From NY Times
By Kathleen Sharp
The Obama administration announced a plan to cut $320 billion over 10 years from the projected growth of Medicare and Medicaid. The plan would raise premiums and deductibles, lower payments to hospitals and require elderly people who receive care at home to make co-payments.
But before charging consumers more and eliminating valuable services, we should be much more aggressive in recovering money stolen from these taxpayer-supported programs. According to some estimates, health care fraud is a $250 billion-a-year industry, and about $100 billion of that is stolen from Medicare, the health care program for the elderly, and Medicaid, the insurance program for the poor and disabled.
There are many ways to defraud taxpayers. For example, a hospital chain can buy drugs at a steep discount and then bill Medicare for high sticker prices. Doctors can bill for procedures that never happened, or for drugs that were supplied to them by pharmaceutical companies free of charge, or pharmaceutical companies can promote a drug for risky, unapproved uses.
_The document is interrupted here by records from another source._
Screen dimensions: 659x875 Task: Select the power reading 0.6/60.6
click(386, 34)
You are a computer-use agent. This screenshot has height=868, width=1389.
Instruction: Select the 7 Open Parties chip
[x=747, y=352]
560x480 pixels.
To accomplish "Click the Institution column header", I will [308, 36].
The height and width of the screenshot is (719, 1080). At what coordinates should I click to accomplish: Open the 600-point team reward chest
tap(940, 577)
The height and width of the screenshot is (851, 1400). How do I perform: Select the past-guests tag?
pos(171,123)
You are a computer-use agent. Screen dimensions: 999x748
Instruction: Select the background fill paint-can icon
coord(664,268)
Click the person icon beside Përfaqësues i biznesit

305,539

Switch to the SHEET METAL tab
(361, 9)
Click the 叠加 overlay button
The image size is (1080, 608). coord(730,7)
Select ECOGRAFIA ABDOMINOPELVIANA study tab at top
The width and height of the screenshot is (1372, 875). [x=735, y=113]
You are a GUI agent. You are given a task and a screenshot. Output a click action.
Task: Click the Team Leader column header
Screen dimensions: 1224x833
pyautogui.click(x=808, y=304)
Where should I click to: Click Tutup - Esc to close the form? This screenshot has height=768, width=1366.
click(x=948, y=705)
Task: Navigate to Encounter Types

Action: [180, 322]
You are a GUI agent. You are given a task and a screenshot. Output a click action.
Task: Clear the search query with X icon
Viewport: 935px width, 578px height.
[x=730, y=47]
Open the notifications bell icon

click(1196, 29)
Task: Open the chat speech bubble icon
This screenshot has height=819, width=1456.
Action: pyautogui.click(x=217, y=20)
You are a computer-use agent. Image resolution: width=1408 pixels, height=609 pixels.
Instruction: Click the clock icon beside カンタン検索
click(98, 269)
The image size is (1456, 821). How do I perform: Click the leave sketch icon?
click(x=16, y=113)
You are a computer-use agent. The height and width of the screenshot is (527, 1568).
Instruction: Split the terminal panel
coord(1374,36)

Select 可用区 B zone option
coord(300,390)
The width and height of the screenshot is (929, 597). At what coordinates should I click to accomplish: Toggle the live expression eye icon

Recovering billions of dollars from these ruses won’t solve the problem of rising health care costs, but it’ll go a long way in helping to reduce waste and protect services.
Many states already aggressively pursue health care fraud. In 2005, a whistle-blower accused Quest Diagnostics, the chain of medical laboratories worth over $7 billion, of deliberately overcharging California’s insurance program for poor and disabled people, Medi-Cal, for more than 15 years. He alleged that Quest had paid kickbacks in the form of free tests and discounts to doctors and hospitals that referred patients to its labs. Recently, while denying wrongdoing, the company settled for $241 million. According to California’s attorney general, Kamala D. Harris, it was the largest fraud settlement in the history of the state’s False Claims Act.